**WORK TO COMPLETE**
State how many lines in the following entries hold the word "will". The reply is that number only.

Extracted data entries:

----

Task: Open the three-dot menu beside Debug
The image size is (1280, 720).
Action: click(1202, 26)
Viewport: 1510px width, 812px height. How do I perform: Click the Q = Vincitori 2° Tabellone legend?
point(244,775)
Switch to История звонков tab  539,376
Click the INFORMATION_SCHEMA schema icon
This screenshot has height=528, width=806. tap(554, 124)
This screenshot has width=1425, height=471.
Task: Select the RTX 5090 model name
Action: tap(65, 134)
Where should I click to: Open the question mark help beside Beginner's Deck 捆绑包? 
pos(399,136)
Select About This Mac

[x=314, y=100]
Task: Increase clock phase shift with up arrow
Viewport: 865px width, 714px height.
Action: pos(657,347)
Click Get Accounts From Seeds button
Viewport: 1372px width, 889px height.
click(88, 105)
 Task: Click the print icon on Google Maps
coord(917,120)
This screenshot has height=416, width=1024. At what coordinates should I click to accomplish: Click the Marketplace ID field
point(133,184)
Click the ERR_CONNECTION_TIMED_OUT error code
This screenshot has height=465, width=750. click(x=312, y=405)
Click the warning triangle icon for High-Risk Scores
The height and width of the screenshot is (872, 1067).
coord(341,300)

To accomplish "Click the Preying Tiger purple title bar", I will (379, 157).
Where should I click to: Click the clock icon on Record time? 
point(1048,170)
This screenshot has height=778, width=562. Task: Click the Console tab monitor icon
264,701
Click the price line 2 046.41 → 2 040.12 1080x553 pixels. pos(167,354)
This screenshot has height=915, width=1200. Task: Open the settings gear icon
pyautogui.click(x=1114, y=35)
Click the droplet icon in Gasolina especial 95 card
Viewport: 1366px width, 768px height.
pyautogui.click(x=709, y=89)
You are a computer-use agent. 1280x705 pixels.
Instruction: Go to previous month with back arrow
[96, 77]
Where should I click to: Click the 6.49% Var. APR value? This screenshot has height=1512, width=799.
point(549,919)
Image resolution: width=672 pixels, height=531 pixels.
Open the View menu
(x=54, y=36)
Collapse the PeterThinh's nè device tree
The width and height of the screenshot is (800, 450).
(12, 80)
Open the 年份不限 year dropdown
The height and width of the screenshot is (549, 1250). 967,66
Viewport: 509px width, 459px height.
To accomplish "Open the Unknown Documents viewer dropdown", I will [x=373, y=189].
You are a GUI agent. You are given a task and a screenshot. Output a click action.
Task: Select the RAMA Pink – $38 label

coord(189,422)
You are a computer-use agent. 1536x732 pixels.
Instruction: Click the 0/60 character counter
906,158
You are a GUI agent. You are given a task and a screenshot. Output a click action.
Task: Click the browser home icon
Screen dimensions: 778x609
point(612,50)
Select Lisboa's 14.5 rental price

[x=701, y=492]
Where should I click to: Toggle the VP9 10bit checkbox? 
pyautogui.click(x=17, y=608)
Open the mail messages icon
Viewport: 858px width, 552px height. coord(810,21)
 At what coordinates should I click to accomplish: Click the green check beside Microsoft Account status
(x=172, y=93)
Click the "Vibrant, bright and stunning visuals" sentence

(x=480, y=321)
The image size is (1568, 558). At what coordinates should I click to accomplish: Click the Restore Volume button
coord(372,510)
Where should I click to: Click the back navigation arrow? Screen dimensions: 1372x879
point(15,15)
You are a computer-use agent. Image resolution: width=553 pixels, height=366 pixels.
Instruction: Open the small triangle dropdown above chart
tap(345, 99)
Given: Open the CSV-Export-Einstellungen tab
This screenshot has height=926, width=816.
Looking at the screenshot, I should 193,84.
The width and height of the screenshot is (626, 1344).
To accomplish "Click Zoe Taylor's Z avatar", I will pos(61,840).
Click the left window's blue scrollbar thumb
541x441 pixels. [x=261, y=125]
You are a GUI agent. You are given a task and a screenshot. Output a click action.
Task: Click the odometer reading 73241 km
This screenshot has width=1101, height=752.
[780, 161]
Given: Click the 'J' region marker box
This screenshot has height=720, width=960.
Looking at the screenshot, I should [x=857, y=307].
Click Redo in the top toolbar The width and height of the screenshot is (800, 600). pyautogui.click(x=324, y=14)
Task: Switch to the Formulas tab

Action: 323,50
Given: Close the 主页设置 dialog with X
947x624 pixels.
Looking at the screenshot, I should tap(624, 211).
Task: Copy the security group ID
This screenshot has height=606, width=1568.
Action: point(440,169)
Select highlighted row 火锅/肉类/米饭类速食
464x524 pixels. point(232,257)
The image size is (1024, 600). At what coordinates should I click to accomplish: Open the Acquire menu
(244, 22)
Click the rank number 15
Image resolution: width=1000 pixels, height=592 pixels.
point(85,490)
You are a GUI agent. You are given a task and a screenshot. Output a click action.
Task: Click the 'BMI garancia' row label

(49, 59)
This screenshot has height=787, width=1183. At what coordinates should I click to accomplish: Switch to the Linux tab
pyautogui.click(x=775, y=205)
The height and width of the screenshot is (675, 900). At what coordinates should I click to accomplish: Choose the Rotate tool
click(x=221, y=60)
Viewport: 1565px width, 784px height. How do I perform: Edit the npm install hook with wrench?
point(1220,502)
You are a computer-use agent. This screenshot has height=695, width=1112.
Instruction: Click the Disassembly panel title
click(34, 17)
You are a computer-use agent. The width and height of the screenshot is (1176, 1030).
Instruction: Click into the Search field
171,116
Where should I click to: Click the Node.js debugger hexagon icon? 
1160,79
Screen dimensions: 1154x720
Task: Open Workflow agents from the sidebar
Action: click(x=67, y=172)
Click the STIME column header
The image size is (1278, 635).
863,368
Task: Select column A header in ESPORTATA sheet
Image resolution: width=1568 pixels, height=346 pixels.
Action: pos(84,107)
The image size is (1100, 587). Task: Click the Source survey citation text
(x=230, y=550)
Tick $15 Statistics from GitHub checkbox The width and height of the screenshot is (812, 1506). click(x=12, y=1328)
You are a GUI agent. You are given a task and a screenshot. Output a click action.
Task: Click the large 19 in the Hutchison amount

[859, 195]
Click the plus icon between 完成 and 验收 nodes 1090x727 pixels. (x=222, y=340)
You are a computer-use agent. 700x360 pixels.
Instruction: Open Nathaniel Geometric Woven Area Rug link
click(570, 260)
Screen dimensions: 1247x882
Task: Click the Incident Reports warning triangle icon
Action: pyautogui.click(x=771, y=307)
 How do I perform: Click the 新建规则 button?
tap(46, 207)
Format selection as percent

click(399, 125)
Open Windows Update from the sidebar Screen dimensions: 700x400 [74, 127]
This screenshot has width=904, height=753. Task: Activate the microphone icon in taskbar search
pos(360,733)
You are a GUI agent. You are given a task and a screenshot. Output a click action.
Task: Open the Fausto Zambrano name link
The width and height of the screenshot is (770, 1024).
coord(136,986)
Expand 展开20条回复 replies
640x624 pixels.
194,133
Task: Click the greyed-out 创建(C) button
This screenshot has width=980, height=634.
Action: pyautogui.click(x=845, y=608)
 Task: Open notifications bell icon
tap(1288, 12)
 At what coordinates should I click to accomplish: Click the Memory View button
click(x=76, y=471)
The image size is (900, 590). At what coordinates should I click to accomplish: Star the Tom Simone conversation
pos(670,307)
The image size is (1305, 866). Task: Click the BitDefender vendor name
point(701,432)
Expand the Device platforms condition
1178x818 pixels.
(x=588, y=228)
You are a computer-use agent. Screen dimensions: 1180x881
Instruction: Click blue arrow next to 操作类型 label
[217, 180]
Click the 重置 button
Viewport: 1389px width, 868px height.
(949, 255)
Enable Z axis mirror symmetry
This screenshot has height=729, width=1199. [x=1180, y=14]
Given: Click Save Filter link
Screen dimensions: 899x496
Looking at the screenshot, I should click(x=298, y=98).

----

**OUTPUT FOR THIS EXERCISE**
3